Task details ▸ Can you give each line of the data below as a numbered list, leaving out any blank lines?

*** Entries shown

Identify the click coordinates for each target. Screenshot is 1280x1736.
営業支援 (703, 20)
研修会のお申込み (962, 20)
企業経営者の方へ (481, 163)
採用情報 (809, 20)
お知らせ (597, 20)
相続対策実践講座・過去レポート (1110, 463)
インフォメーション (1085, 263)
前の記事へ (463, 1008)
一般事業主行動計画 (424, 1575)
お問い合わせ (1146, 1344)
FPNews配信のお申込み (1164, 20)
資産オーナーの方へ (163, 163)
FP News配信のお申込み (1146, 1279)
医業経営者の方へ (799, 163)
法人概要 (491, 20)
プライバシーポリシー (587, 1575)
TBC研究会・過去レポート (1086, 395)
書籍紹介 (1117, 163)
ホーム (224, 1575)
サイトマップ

******

Result ▸
1. Identify the click coordinates for each target. Screenshot is 1280x1736.
2. 営業支援 (703, 20)
3. 研修会のお申込み (962, 20)
4. 企業経営者の方へ (481, 163)
5. 採用情報 (809, 20)
6. お知らせ (597, 20)
7. 相続対策実践講座・過去レポート (1110, 463)
8. インフォメーション (1085, 263)
9. 前の記事へ (463, 1008)
10. 一般事業主行動計画 (424, 1575)
11. お問い合わせ (1146, 1344)
12. FPNews配信のお申込み (1164, 20)
13. 資産オーナーの方へ (163, 163)
14. FP News配信のお申込み (1146, 1279)
15. 医業経営者の方へ (799, 163)
16. 法人概要 (491, 20)
17. プライバシーポリシー (587, 1575)
18. TBC研究会・過去レポート (1086, 395)
19. 書籍紹介 (1117, 163)
20. ホーム (224, 1575)
21. サイトマップ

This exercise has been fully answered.